Michel Olagnon, ingénieur en structures marines et chercheur en océanographie et météorologie à l’Ifremer, spécialiste des vagues scélérates.

Les vagues qu’on dit scélérates portent bien leur surnom : rares, inattendues, très hautes et très abruptes, donc très dangereuses pour les marins. Malgré les études et les mesures statistiques – dont celles des chercheurs de Brest – les conditions de leur formation restent mystérieuses.  

Pour en savoir plus : Anatomie curieuse des vagues scélérates de Michel Olagnon, illustré par Janette Kerr, éditions Quae.

Plus de deux fois plus hautes que les vagues moyennes

Il existe plusieurs types de vagues “hors normes” : les vagues de tsunamis causées par des séismes, celles qui sont dues à des effondrements de terrain et se propagent d’une rive à l’autre d’un lac ou d’un océan – tant que rien n’arrête la vague, elle continue à se propager – et les vagues scélérates. Ces dernières se forment comme la plupart des vagues, sous l’action du vent, à l’occasion des tempêtes. Sauf que leur hauteur va dépasser d’au moins deux fois la taille des vagues moyennes qui les entourent, avec en prime une courbure particulièrement raide. Une vague scélérate n’a donc pas de hauteur minimale ou maximale, c’est une question de rapport de dimension. C’est là qu’intervient le caractère “inattendu” de la vague scélérate. 

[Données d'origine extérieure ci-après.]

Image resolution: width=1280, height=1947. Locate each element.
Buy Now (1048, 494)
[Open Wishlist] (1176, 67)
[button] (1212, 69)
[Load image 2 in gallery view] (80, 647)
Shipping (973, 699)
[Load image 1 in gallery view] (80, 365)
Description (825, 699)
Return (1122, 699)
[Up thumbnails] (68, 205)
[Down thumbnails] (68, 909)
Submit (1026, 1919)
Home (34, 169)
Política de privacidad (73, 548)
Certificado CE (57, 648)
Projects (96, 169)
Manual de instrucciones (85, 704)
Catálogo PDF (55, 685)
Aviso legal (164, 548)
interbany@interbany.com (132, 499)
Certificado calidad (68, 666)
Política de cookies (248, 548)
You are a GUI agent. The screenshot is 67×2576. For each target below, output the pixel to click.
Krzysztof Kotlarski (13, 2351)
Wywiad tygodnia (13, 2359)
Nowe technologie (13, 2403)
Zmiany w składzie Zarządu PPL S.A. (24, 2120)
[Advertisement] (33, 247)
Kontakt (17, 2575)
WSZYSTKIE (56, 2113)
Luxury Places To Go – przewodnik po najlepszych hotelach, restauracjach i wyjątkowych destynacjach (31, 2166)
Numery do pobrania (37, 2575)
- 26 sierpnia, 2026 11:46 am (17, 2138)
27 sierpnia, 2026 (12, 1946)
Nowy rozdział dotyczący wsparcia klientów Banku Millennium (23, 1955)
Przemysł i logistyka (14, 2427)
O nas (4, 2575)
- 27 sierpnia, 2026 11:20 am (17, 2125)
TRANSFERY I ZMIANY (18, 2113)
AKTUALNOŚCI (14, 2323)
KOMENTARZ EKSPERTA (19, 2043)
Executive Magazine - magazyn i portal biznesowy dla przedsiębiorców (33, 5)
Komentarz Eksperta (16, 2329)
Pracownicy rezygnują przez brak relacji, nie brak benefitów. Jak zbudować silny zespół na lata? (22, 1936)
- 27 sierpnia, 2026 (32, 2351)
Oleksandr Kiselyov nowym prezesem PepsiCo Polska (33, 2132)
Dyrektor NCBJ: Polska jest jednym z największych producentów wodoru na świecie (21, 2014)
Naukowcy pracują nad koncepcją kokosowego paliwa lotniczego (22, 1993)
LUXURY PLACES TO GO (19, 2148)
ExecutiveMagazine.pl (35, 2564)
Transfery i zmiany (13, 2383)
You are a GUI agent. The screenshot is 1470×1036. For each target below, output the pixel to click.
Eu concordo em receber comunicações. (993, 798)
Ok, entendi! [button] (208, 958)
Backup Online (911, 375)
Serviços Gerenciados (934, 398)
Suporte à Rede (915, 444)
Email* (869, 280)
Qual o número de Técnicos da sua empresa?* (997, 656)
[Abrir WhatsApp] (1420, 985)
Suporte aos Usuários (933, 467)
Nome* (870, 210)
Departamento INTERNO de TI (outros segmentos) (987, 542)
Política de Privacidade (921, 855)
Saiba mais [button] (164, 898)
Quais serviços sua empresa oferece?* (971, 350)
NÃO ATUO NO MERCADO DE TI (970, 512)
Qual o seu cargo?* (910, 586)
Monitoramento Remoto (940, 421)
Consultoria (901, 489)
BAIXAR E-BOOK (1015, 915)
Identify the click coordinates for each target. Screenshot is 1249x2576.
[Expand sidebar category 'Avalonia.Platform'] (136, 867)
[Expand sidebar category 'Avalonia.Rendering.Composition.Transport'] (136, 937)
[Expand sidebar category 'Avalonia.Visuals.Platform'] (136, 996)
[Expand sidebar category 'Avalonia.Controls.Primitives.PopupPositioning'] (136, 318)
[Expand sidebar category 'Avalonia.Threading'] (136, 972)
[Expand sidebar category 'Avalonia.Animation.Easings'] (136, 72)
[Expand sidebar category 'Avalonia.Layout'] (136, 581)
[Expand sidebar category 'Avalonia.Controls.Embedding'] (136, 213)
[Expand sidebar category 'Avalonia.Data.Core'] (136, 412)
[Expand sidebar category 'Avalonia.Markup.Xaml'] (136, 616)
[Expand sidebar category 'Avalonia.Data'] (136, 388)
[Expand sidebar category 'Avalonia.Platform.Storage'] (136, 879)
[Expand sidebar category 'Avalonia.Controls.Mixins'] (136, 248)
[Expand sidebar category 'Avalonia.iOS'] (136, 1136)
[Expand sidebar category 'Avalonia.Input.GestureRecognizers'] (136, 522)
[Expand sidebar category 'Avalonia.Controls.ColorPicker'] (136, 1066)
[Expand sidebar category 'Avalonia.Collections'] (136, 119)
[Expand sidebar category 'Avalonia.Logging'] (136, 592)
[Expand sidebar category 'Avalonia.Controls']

La vague scélérate, mesurée scientifiquement depuis 1995

Certaines vagues extrêmes peuvent être prévues, comme celles du courant des Aiguilles, le long de la côte Est sud-africaines, qui se forment par la conjonction d’une houle de tempête et de ce courant marin permanent. Mais les vagues scélérates, elles, sont imprévisibles. Dans les zones et au moment où elles surgissent, elles ne devraient pas être aussi hautes ni aussi abruptes, au regard de leurs voisines. 

Pourtant, elles existent bel et bien. Les récits de marins ont de tout temps mentionné des vagues exceptionnelles et monstrueuses, quand les survivants pouvaient témoigner… Dans les années 1970, des plateformes pétrolières présentaient les stigmates bien caractéristiques du choc contre un mur d’eau évalué à 30 mètres de hauteur. Des paquebots et ferries en ont aussi subi.

Mais ce n’est qu’en 1995, sur la plateforme pétrolière Draupner qu’on a pu mesurer scientifiquement une vague scélérate, attestant de la réalité du phénomène.

Prévention contre les vagues scélérates, à défaut de prévision

Terminée la “légende maritime”, place à la science. Michel Olagnon, au départ ingénieur en structures marines pour l‘Ifremer, a fait partie de ces chercheurs qui ont étudié les vagues scélérates. Il s’agissait d’éplucher les statistiques de mesures de vagues pour en définir les caractéristiques, les causes, la fréquence hypothétique et le risque d’en rencontrer (un marin qui navigue toutes sa vie est susceptible d’en croiser au moins une). 

On ne peut cependant toujours pas prévoir les vagues scélérates, parce qu’on ne cerne pas vraiment les conditions de leur formation. On a pu recréer des vagues scélérates en bassin, mais selon plusieurs modèles qui tous fonctionnent. Quel est celui qui est à l’œuvre dans la nature, à savoir dans toutes les mers et tous les océans du globe ? Mystère…
Alors à défaut de prévoir la vague scélérate, on cherche à se prémunir contre ses dégâts : charpente et structure des navires sont désormais conçues pour résister au mieux au choc d’un mur d’eau géant.